▶ **PROBLEM REQUIREMENTS**
Restate the records that follow word for word; no pictures should appear.

++++ DATASET RECORDS

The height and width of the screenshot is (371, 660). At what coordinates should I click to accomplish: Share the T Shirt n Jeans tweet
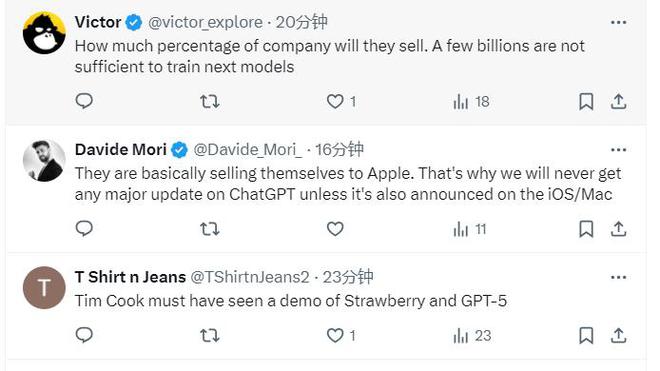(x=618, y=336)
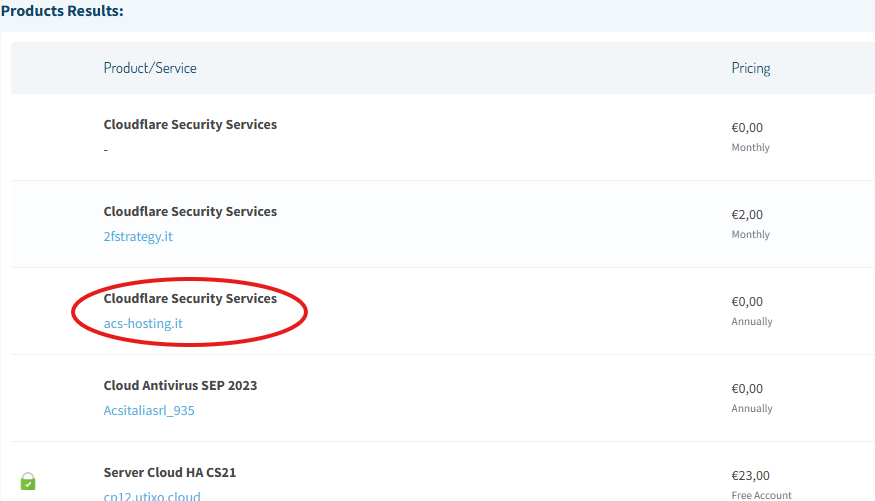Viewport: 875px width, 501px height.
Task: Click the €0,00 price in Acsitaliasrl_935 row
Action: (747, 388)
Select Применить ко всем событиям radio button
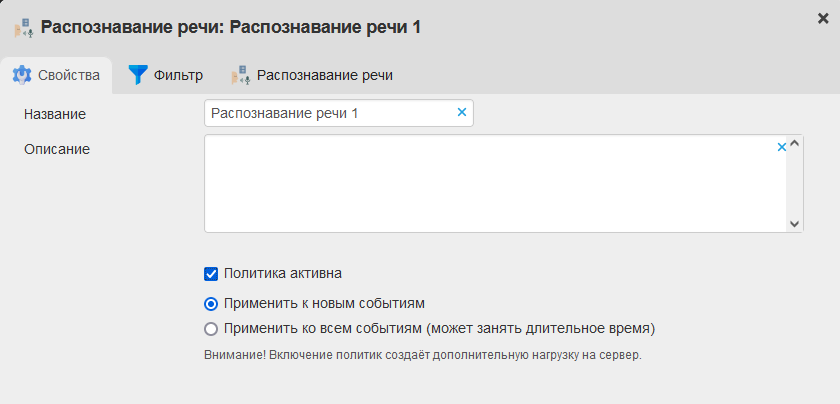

++++++++

▶ **THE COMPLETED TASK**
The height and width of the screenshot is (371, 660). At what coordinates should I click to accomplish: Share the T Shirt n Jeans tweet
(x=618, y=336)
Viewport: 875px width, 501px height.
Task: Click the €0,00 price in Acsitaliasrl_935 row
Action: (747, 388)
Select Применить ко всем событиям radio button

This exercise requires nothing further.